Von Ralf Borchard | 16.05.2016
    Die Kandidaten für das Amt des Bundespräsidenten in Österreich, Norbert Hofer (rechts) und Alexander Van der Bellen, während des TV-Duells.
    Die Kandidaten für das Amt des Bundespräsidenten in Österreich, Norbert Hofer (rechts) und Alexander Van der Bellen, während des TV-Duells. (picture alliance /EPA / Lisi Niesner)
    Was der private Fernsehsender ATV so ankündigte, klang zunächst nach einem interessanten Experiment. Die beiden Kandidaten für die Stichwahl zum Bundespräsidenten treten 45 Minuten gegeneinander an, ohne Moderator, ohne jede inhaltliche Vorgabe. Doch was dann an einem schlichten Tisch mit zwei Stühlen herauskam, klang so:
    Hofer: "Also mir den Vogel zu zeigen …"
    Van der Bellen: "Hab ich nicht!"
    Hofer: "Oder so zu wischen - das ist wirklich unwürdig."

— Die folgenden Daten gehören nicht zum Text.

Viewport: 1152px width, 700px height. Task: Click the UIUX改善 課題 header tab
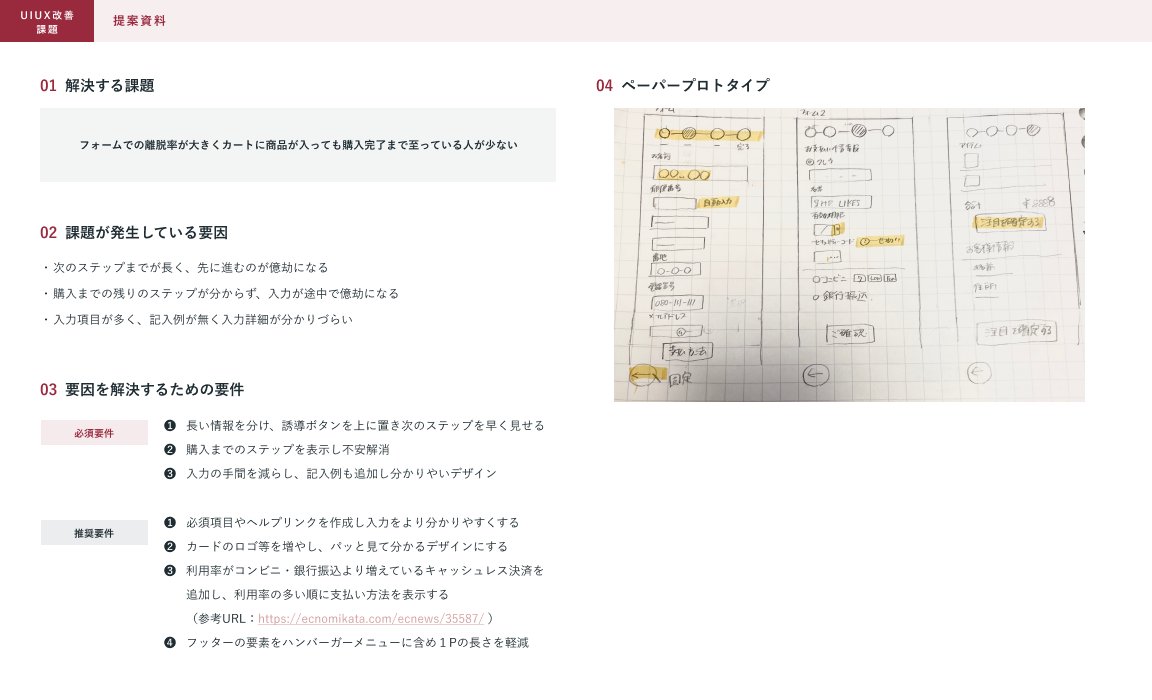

    Van der Bellen: "Okay. Darf ich …"
    Hofer: "Ein bisschen weniger aggressiv bitte!"
    Van der Bellen: "Ein bisschen weniger aggressiv."

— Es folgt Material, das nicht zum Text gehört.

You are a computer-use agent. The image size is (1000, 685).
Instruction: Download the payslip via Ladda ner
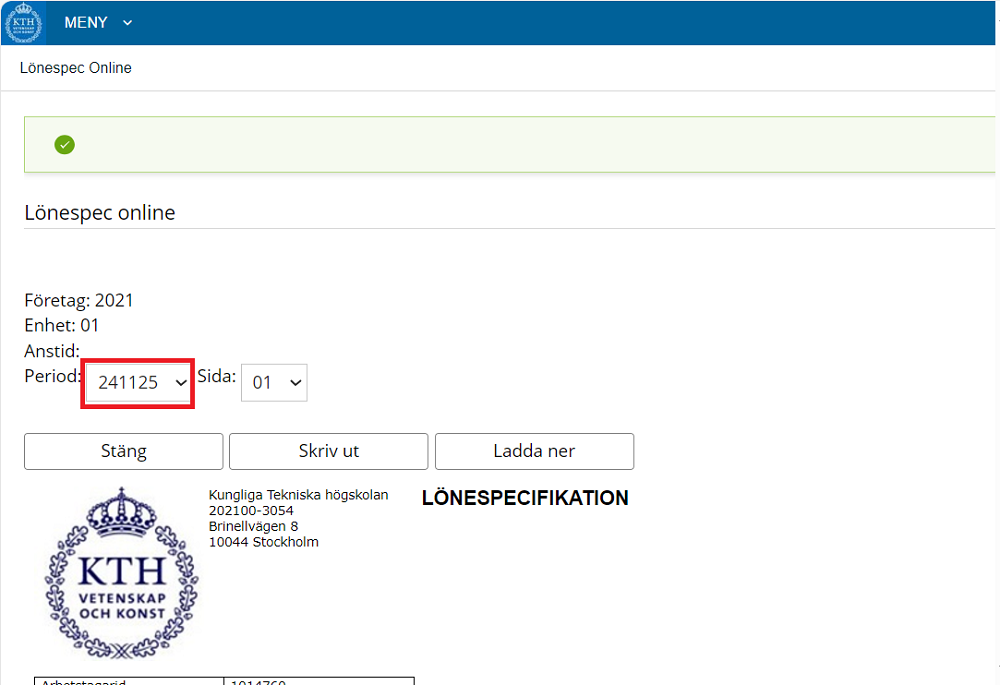(534, 451)
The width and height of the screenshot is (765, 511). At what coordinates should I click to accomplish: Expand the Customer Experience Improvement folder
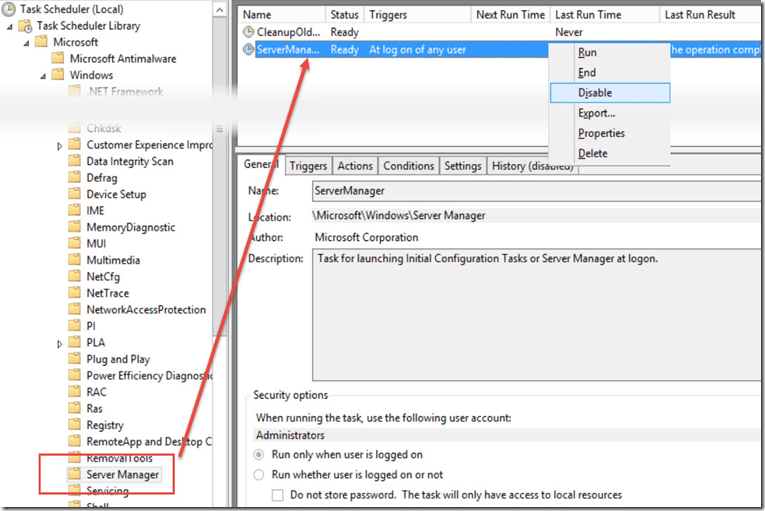tap(61, 146)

    Hofer: "Nachplappern ist auch interessant, das können Sie auch gut."
    Van der Bellen: "Gut."
    Keine inhaltliche Diskussion
    Vogel zeigen, unwürdig, nachplappern - auf diesem Niveau bewegte sich das Duell über weiter Strecken. Inhaltlich nichts Neues, der 72-jährige Alexander Van der Bellen, früher Parteichef der Grünen, warnte erneut vor einer von der FPÖ dominierten "blauen Republik". Der 45-jährige Norbert Hofer sagte erneut, Van der Bellen habe nur die "Schickeria" hinter er sich, er selbst aber die "normalen Menschen". Und Hofer bezichtigte Van der Bellen der Lüge, weil er offiziell als Unabhängiger antritt, aber von den Grünen unterstützt wird:
    Hofer: "Ich hab' meine Kandidatur nicht mit einer Lüge begonnen wie Sie."
    Van der Bellen: "Ah, jetzt bin ich ein Lügner …"
    Hofer: "Klar war das eine Lüge. Sie haben nämlich gesagt, Sie sind ein unabhängiger Kandidat."
    Van der Bellen: "Sie sind es mir nicht wert …"
    Hofer: "Das ist eine Lüge. Denn Sie sind nicht unabhängig."
    So blieb die Debatte bis zum Schluss. Es wurde und wurde nicht besser:
    Hofer: "Sie sind immer so untergriffig, Herr Van der Bellen …"
    Van der Bellen: "Ich bin untergriffig? Das ist rührend."
    Hofer: "Na sicher. Oberlehrerhaft."
    Van der Bellen: Rührend ist das, Herr Hofer, jeder, der diese Sendung mitverfolgt hat, wird sich sein Bild…"
    Hofer: "Das hoffe ich."
    Van der Bellen: "… wird sich Ihr Bild machen. Das hoffe ich sehr."
    Stichwahl am Sonntag
    Das Urteil der meisten Kommentatoren in Österreich: vernichtend. Von verbalem "Schlamm-Catchen" ist auch in sozialen Netzwerken im Internet die Rede. Der Politikberater Thomas Hofer sagt, die Kandidaten hätten das Amt, das sie anstreben, beschädigt:
    "Beide blamiert, Amt beschädigt, denn ich war schon überrascht, dass beide es absolut nicht verstanden haben, aus diesem Kleinklein, aus diesem Hickhack herauszukommen. Da waren Beleidigungen dabei, Beschimpfungen dabei, man hat einfach das Niveau nicht halten können. Also, da geht es um das höchste Amt im Staat."
    In Österreich steht eine Woche der Weichenstellungen bevor. Morgen am Dienstag wird der designierte künftige SPÖ-Parteichef, Christian Kern als neuer Bundeskanzler vereidigt. Am Donnerstag treten die Präsidentschaftskandidaten Norbert Hofer und Alexander Van der Bellen zum abschließenden Fernsehduell an, im öffentlich-rechtlichen ORF, mit Moderatorin.
    Kommenden Sonntag dann die Präsidenten-Stichwahl. Danach steht fest, ob erstmals in der Geschichte ein Politiker der rechten FPÖ in die Hofburg einzieht, oder – auch das wäre ein Novum - ein früherer Parteichef der Grünen.